36 processing cores and 72 processing threads, so that's only 2 threads per core, and takes 2 separate 18 core Xeons. while power8 and Sparc appear to be going higher with the SMT(8 treads per core). I wonder if the AVX2 bandwidth handling has something to do with it. The windows builds for these are probably simi-custom and can handle the extra cores/threads, and Linux is much higher, but still limited by the amount of memory overhead, on an per OS resources basis. A power8(8 T per core) 12 cores is 96 threads, and a Sparc M7(8 T per core) 32 cores is 256 threads. I'm sure Google will have these Xeons, and be benching them against Power8, on different server workloads, the enterprise server websites will be running the independent benchmarks shortly, to bad Anand is now not on Anandtech, his evaluations will be missed. OS licensing and other cost considerations are going to limit Sparc, but Xeon and Power8 are about to do battle, and Google's next moves are going to mean a lot going forward. What are the chances of getting motherboards to test both systems out, Xeon, or non made for Google(1) Power8(Tyan motherboard*)?

*The Tyan reference board is called the SP010, and the ATX board measures 12 inches by 9.6 inches.

(1) Google makes their own non standard motherboards for its power8s.

September 8, 2014 | 07:14 PM - Posted by biohazard918

What no 18 core workstation parts? Come on intel lets see 18 cores at 3+ Ghz damn the TDP.

September 9, 2014 | 12:54 AM - Posted by Anonymous (not verified)

To go up to higher thread counts per core, you need to sacrifice single thread performance.

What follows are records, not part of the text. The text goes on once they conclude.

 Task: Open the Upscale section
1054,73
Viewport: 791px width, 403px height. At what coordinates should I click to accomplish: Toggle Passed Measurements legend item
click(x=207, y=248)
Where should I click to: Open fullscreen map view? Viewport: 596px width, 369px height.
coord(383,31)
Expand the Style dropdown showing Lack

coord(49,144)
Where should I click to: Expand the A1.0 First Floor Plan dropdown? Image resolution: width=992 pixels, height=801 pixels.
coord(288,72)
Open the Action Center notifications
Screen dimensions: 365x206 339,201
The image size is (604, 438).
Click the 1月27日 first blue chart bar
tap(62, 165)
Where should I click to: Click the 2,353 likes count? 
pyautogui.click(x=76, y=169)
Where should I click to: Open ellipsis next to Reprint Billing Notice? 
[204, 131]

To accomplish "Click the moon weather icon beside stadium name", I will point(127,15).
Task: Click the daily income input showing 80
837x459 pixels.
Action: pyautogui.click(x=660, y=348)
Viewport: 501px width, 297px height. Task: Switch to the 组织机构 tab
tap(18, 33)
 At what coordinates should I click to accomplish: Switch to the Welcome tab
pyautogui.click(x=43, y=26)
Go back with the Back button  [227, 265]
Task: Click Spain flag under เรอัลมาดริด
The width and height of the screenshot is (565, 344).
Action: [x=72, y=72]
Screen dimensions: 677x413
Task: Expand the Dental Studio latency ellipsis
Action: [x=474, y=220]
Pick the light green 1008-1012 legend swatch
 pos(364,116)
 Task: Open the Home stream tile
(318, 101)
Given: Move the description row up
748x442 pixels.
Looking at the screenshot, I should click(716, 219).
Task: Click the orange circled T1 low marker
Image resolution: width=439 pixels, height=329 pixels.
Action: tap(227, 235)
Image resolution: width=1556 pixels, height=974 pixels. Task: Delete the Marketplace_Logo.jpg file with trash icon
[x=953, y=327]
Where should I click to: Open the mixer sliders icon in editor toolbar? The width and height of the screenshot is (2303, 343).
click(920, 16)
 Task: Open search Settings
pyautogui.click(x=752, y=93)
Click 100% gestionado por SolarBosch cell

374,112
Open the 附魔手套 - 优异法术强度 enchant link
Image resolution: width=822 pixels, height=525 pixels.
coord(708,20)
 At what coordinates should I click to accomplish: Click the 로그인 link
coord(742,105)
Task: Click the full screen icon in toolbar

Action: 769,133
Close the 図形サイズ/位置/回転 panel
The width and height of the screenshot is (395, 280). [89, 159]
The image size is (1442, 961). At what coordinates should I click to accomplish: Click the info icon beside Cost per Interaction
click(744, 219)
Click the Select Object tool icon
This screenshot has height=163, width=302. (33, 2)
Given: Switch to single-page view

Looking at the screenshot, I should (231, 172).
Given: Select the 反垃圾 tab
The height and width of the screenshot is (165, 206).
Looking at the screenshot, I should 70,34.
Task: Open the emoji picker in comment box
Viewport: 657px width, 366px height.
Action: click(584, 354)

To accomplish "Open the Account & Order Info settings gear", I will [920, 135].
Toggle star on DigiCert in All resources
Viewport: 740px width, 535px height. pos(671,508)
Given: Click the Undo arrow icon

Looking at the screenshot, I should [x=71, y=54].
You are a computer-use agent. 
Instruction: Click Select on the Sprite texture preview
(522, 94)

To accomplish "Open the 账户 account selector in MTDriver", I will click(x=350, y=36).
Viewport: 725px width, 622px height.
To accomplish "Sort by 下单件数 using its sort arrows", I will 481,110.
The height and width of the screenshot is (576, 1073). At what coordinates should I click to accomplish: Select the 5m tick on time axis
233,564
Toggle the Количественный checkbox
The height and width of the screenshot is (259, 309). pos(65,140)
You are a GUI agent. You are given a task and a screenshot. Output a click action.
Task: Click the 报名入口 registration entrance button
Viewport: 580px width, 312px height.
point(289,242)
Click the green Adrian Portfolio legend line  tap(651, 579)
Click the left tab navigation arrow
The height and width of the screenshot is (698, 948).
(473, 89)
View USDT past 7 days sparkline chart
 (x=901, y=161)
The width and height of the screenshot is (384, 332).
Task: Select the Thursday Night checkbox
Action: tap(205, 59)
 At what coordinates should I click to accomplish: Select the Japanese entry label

This is because a lot of the resources are shared between threads, so more threads mean less resources for each thread. There are still applications which perform better with HyperThreading off. AMD's version of multi- threading actually shares less hardware between threads, which is probably why they do much better with multi-threaded workloads.. They have almost separate integer processing cores with shared FP units. Intel shares a lot of the integer processing core also, but they made it wider to compensate.

Going higher thread count per core may not actually be that worthwhile going forward, at least not for consumer applications. I tried to calculate the size of a broadwell core (14 nm) based on one of the earlier photos and a total die size of 82 mm2; I came up with around 12 mm2 for an entire core, including L2 and 2 MB of L3 cache. This could be inaccurate but should be close. For applications that can use more threads, it will probably make more sense to just use more physical cores, since they are so small. AMD may be going that route with their ARM based server chips; just throw more cores at the problem, if single thread performance isn't a priority.

I am more curious about how using the new vector instructions compare to just running on a gpu. It seems like anything parallel enough to actually make good use of them could run faster on a gpu (more memory bandwidth and more hardware, but possibly slower clocked hardware).

September 9, 2014 | 08:57 AM - Posted by Anonymous (not verified)

And this single tread performance penalty, compared to the non x86 Sparc, and Powre8 server SKUs, with more SMT, is a tradeoff. AMD has to get their custom(Non ARM holdings reference designs)wide order server cores that can Run the ARMv8 ISA, to really compete in the coming ARM based server market. AMD will need that new x86 microarchitecture rework done ASAP also, but server workloads will vary from simple web page serving, that can be handled by ARM ISA based designs, to the heavy analytics that are done on the x86/power8/Sparc systems. In systems like the power8, others, dynamical SMT allows the number of treads to be limited from 1, to Max(8 in this case for power8) so why does Intel not do so, the ability to scale the tread resources should not prevent more SMT. The main reason has more to do with RISC, and CISC, and the amount of on die resources that are needed to duplicate extra Instruction fetch units, and the FP, and Integer units, etc., more transistors needed for CISC verses RISC designs(Sparc, Power8). Intel appears to be stressing more CMP(core multiprocessing) than SMT, and AVX2 resources, that take up die more space. Intel's offerings are more spread out across more SKUs, than the other non x86, and competing x86 designs. I'm seeing a lot of benchmarking of these Intel server parts, on traditional gaming/tech websites, and benchmarks that are mostly non server related, so the smaller core count Xeon SKUs are going to be for the low end workstation market, it would be nice to see some benchmarks/benchmarking of the non intended for high end enterprise server SKUs built around the v3 systems.
And what about the TSX instruction Erratum, on these initial products?